2022 NIPS NeurIPS 2022

On Efficient Online Imitation Learning via Classification

Abstract

Imitation learning (IL) is a general learning paradigm for sequential decision-making problems. Interactive imitation learning, where learners can interactively query for expert annotations, has been shown to achieve provably superior sample efficiency guarantees compared with its offline counterpart or reinforcement learning. In this work, we study classification-based online imitation learning (abbrev. COIL) and the fundamental feasibility to design oracle-efficient regret-minimization algorithms in this setting, with a focus on the general non-realizable case.
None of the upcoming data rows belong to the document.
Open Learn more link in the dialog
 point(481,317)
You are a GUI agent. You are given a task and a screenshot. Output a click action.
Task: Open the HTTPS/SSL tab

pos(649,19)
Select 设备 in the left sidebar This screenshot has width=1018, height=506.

We make the following contributions: (1) we show that in the COIL problem, any proper online learning algorithm cannot guarantee a sublinear regret in general; (2) we propose Logger, an improper online learning algorithmic framework, that reduces COIL to online linear optimization, by utilizing a new definition of mixed policy class; (3) we design two oracle-efficient algorithms within the Logger framework that enjoy different sample and interaction round complexity tradeoffs, and show their improvements over behavior cloning; (4) we show that under standard complexity-theoretic assumptions, efficient dynamic regret minimization is infeasible in the Logger framework.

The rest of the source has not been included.